** START Input material **

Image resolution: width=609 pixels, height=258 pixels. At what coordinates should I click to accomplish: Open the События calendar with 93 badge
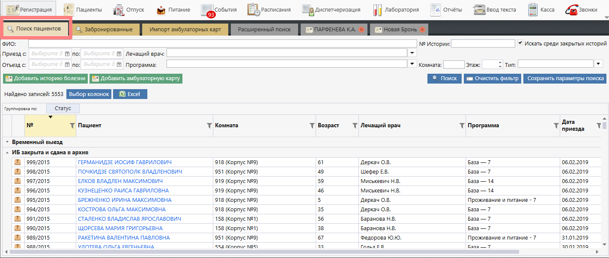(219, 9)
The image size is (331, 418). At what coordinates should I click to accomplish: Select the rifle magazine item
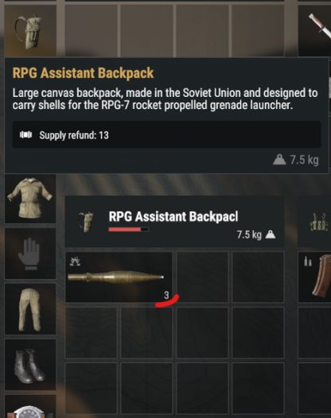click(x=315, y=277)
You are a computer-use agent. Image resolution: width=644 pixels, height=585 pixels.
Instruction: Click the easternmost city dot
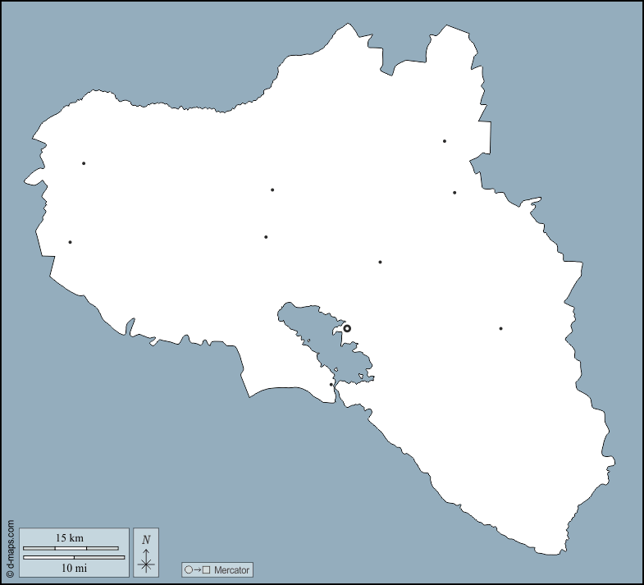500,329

** END Input material **
** START Input material **

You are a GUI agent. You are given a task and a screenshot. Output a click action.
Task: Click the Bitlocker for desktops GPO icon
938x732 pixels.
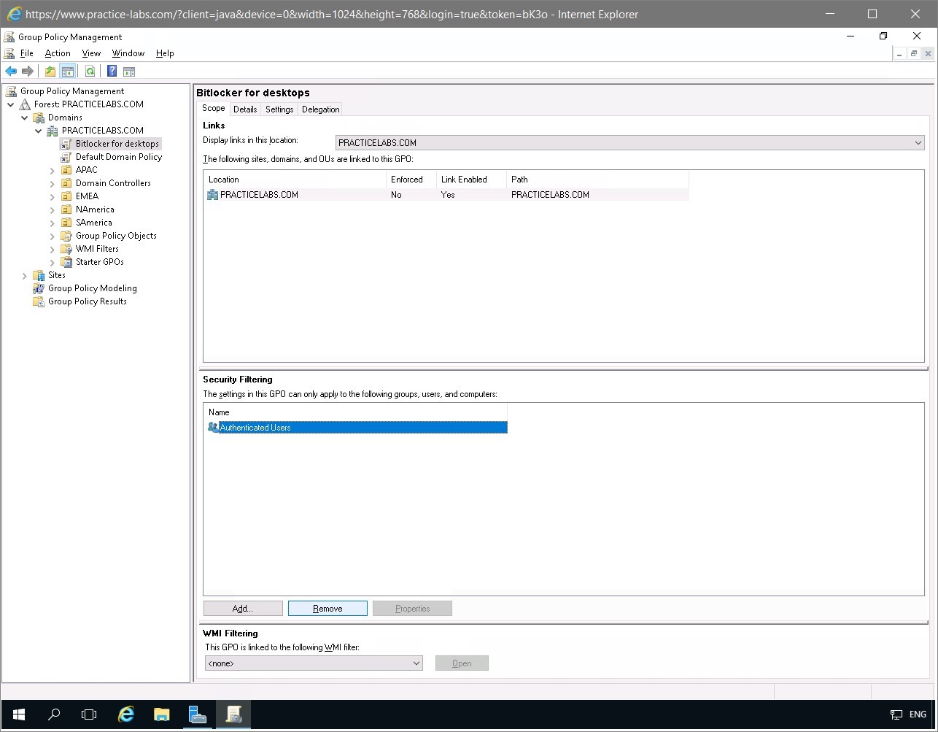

** END Input material **

### Requirements:
Gather every line from the items that contains the word "should" and copy each one out. Case counts.

### Correct answer:
Image resolution: width=609 pixels, height=258 pixels. At what coordinates should I click to accomplish: Open the События calendar with 93 badge
The image size is (331, 418). At what coordinates should I click to accomplish: Select the rifle magazine item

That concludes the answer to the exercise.